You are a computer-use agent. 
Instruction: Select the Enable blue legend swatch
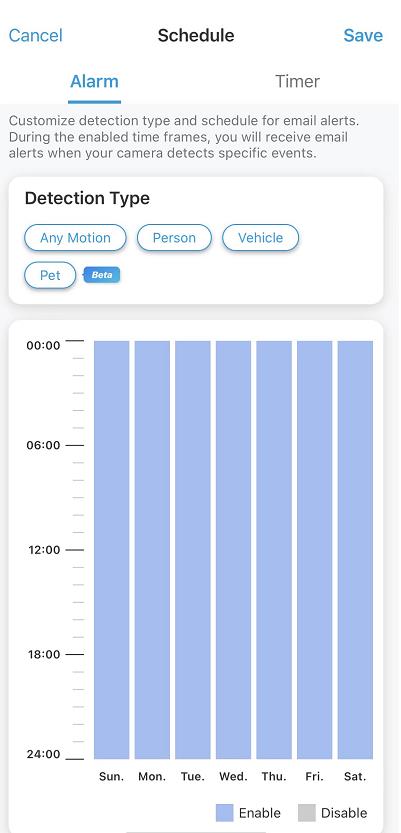[x=224, y=813]
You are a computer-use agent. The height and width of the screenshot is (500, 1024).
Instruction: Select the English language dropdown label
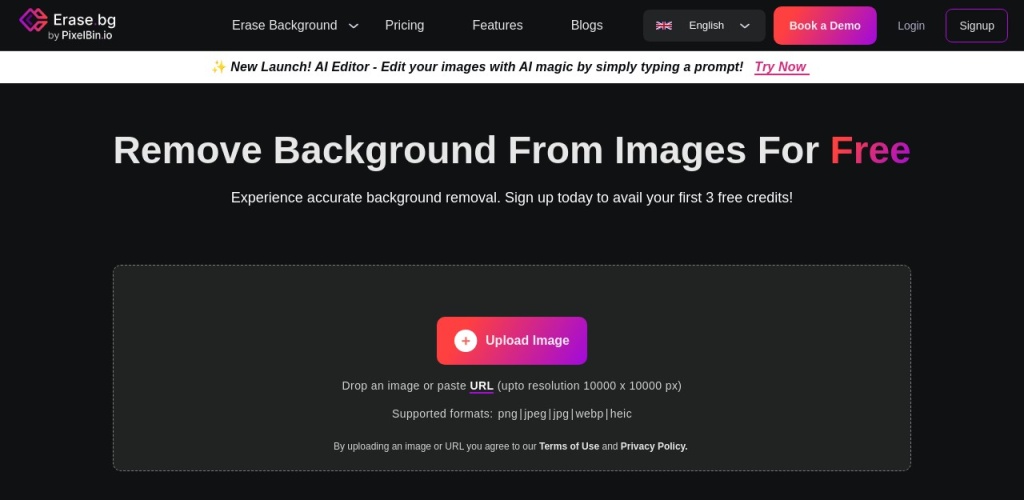pos(706,26)
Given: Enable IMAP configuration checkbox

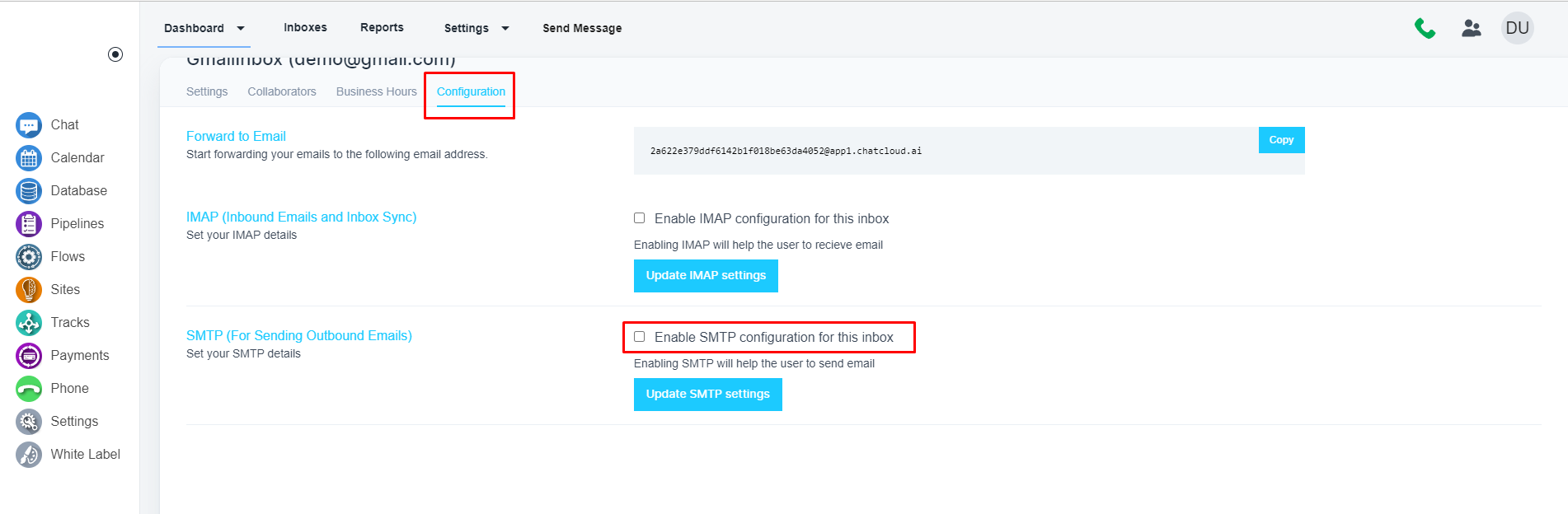Looking at the screenshot, I should (639, 218).
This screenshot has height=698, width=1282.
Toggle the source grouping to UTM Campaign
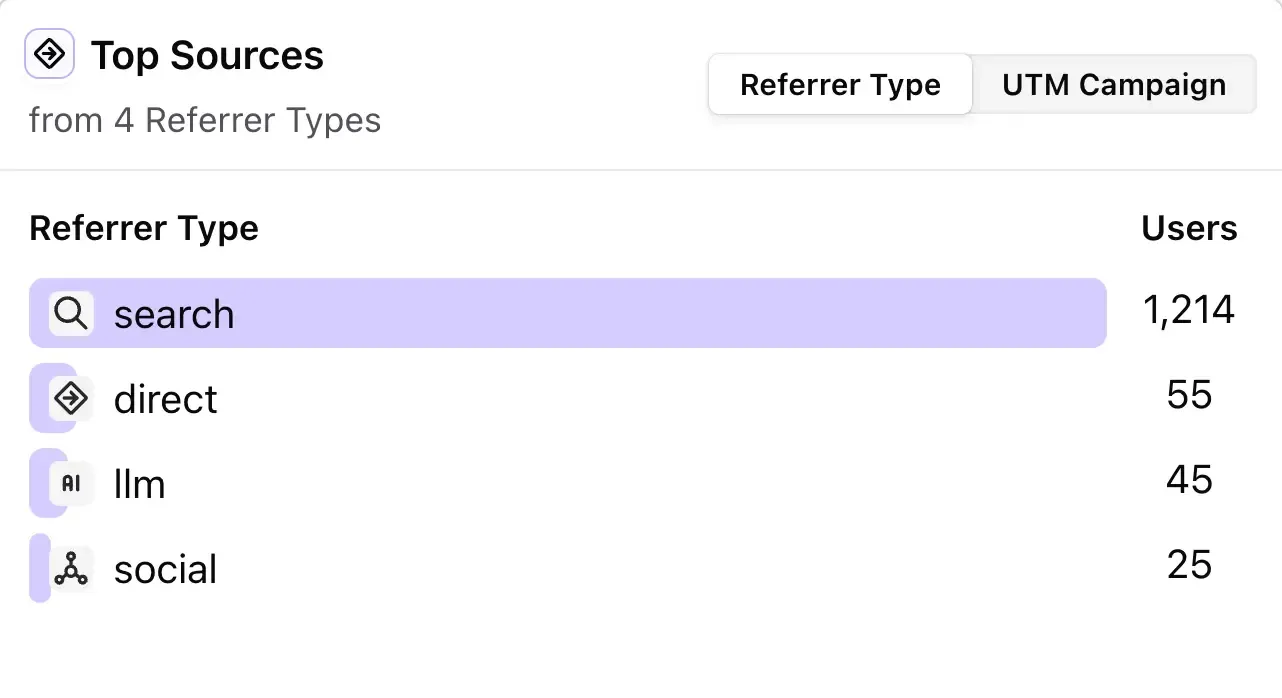click(1114, 85)
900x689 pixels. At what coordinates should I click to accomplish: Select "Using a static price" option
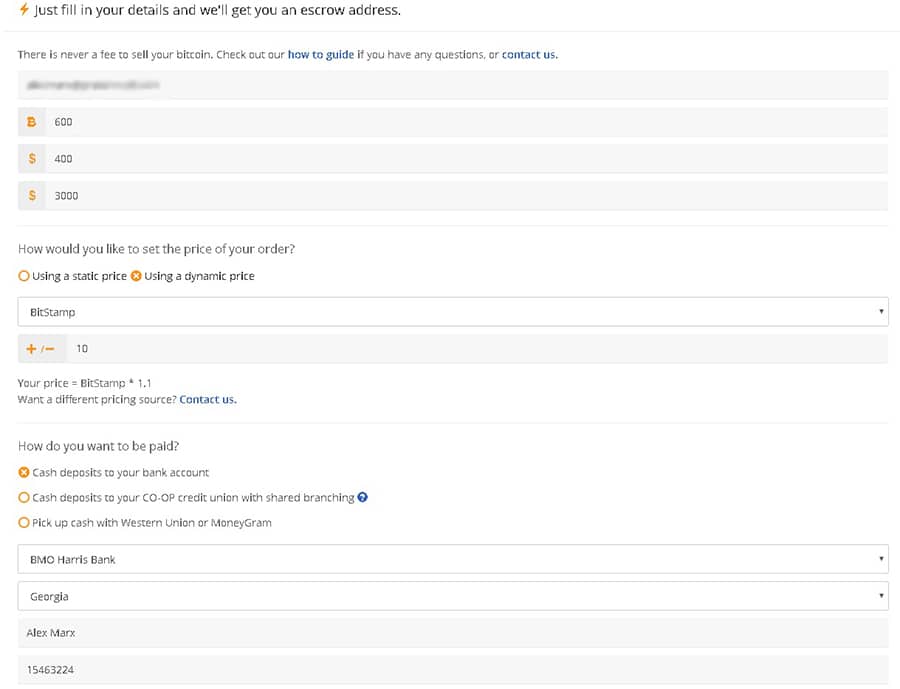(x=24, y=276)
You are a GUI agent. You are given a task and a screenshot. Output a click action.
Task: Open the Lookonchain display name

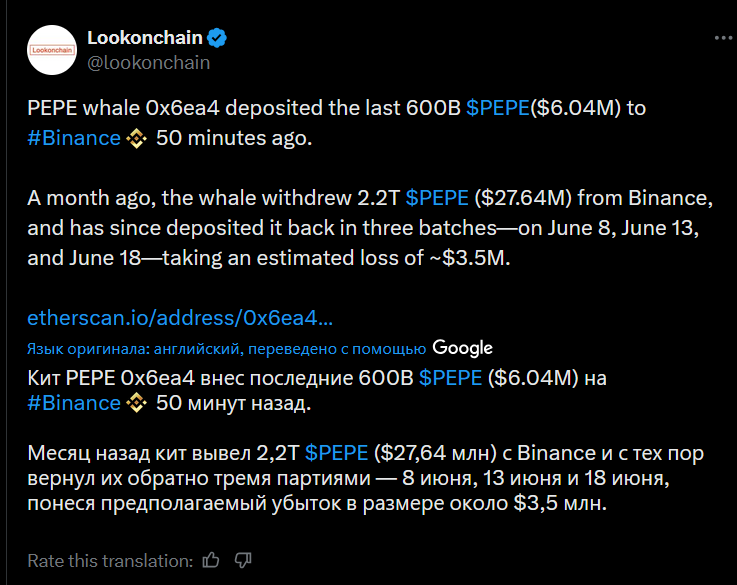pyautogui.click(x=145, y=38)
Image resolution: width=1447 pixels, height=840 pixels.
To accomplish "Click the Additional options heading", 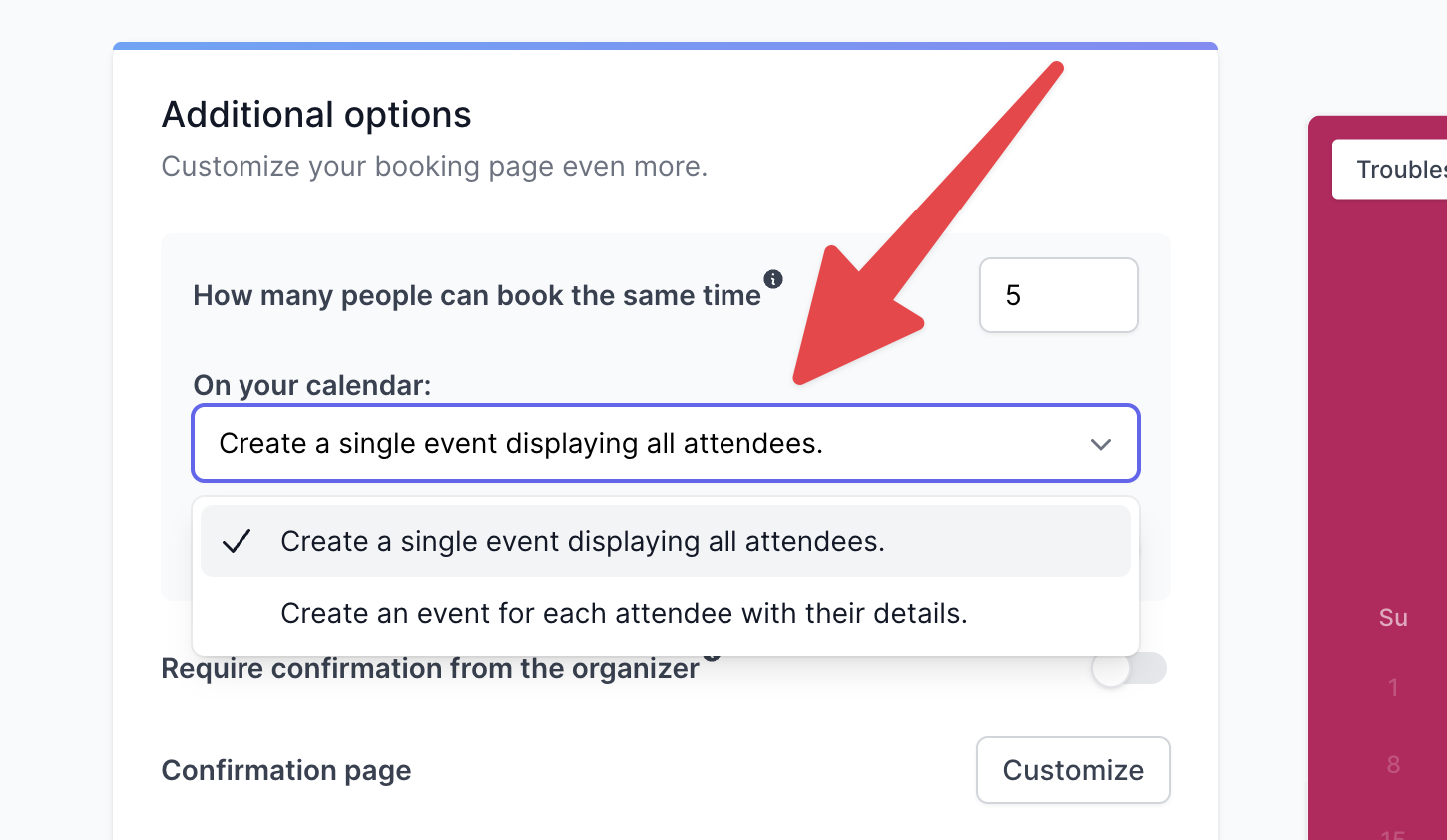I will pos(316,115).
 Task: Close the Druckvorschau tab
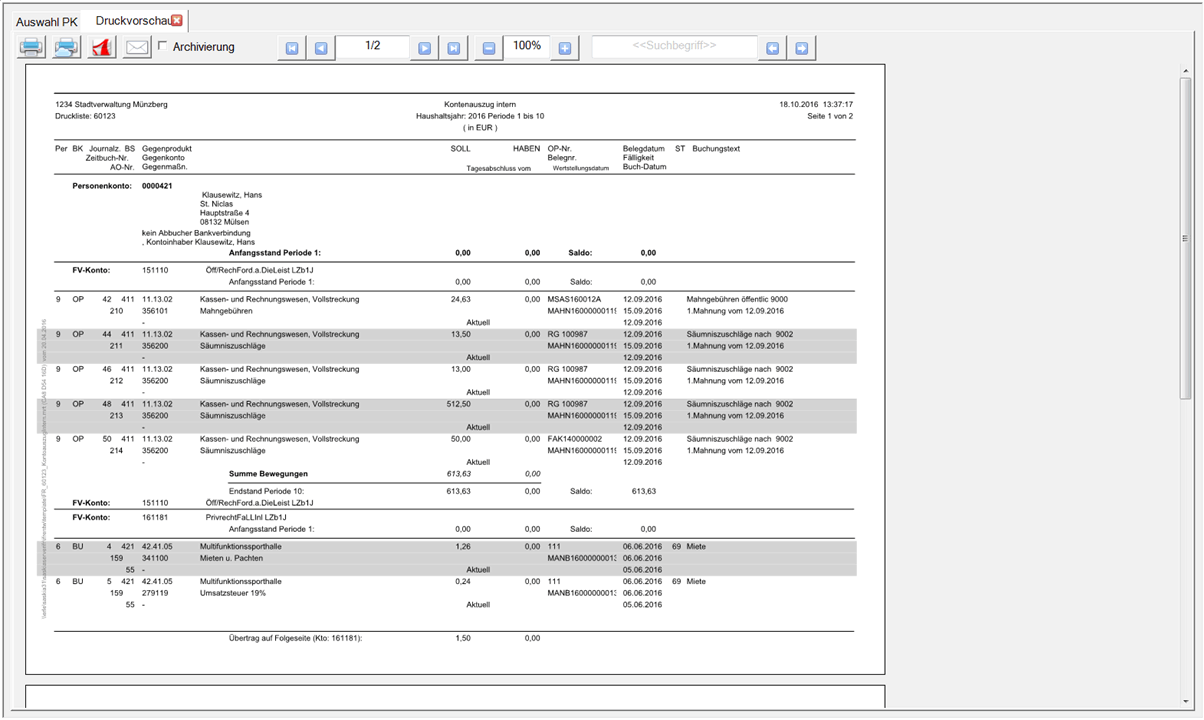point(177,20)
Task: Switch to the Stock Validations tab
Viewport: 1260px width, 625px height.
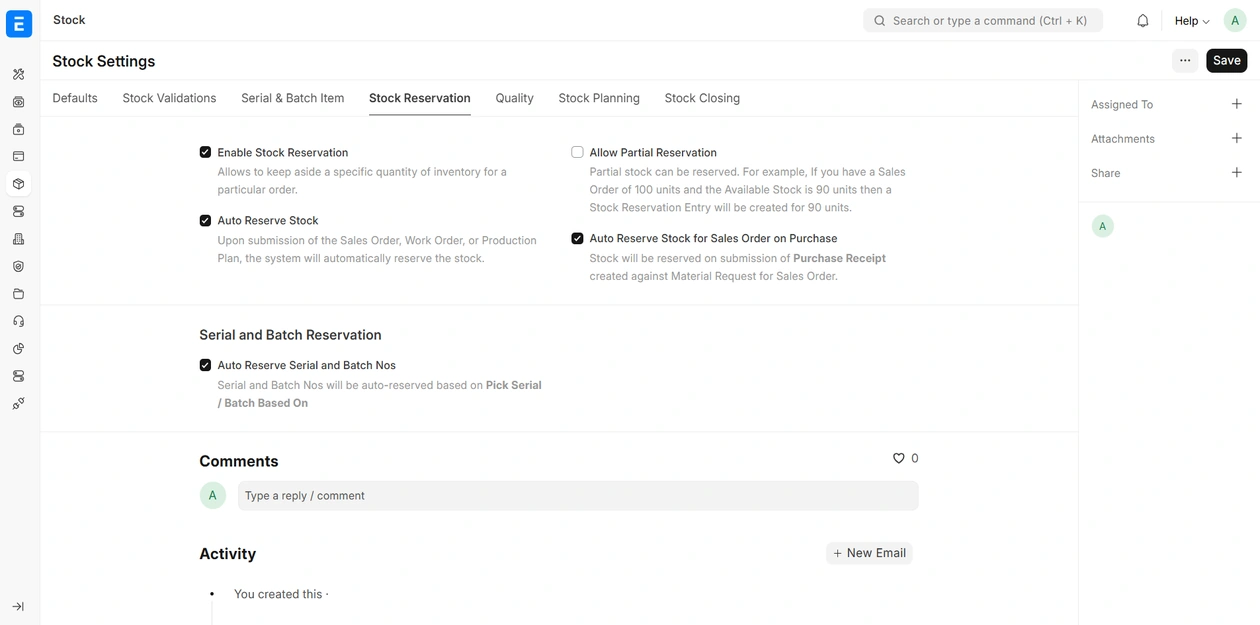Action: tap(169, 98)
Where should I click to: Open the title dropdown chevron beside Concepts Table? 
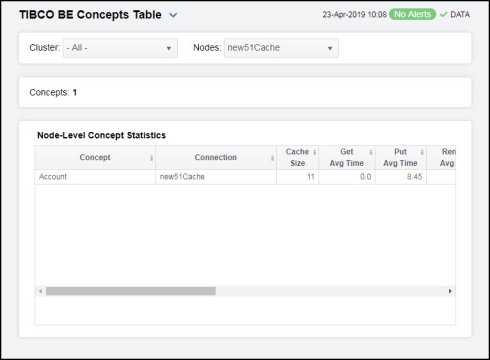point(173,15)
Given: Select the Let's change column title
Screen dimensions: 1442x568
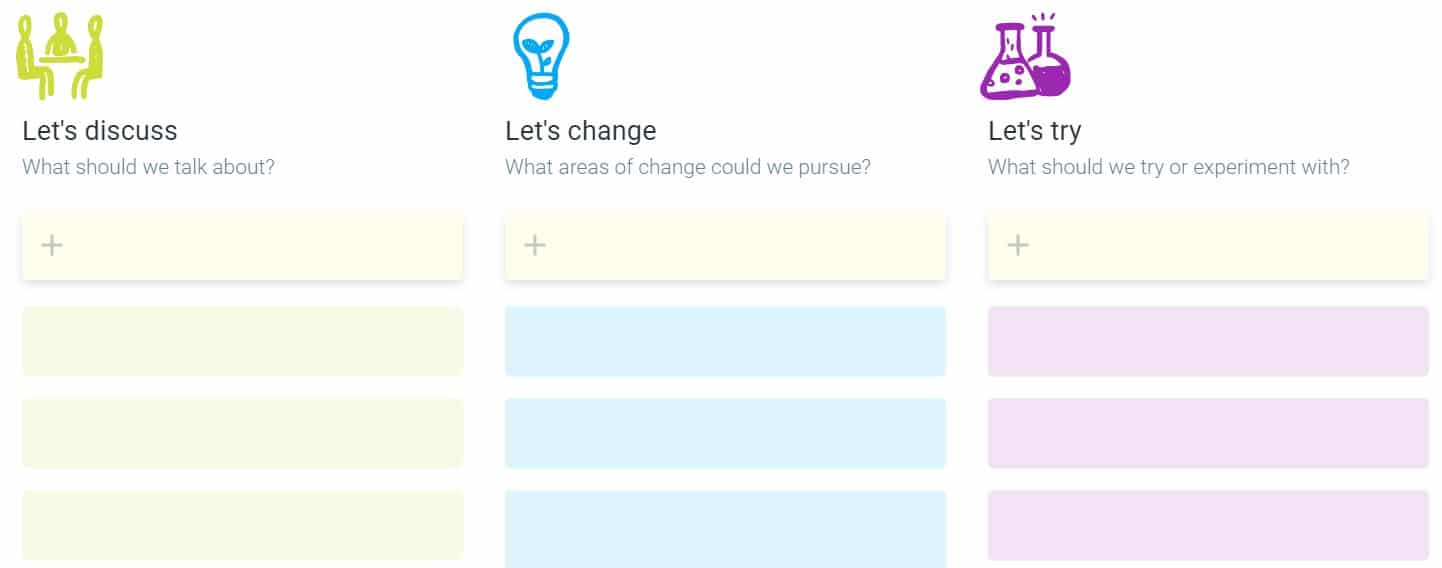Looking at the screenshot, I should click(x=581, y=131).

* [Work item]:
Give again, exactly as written, the lines from the one with "Task: Close the Druckvorschau tab" through the last line of the entries above, but skip the pictures.

* [Written reply]:
 Task: Close the Druckvorschau tab
point(177,20)
Task: Switch to the Stock Validations tab
Viewport: 1260px width, 625px height.
Action: tap(169, 98)
Where should I click to: Open the title dropdown chevron beside Concepts Table? 
point(173,15)
Given: Select the Let's change column title
Screen dimensions: 1442x568
Looking at the screenshot, I should click(x=581, y=131).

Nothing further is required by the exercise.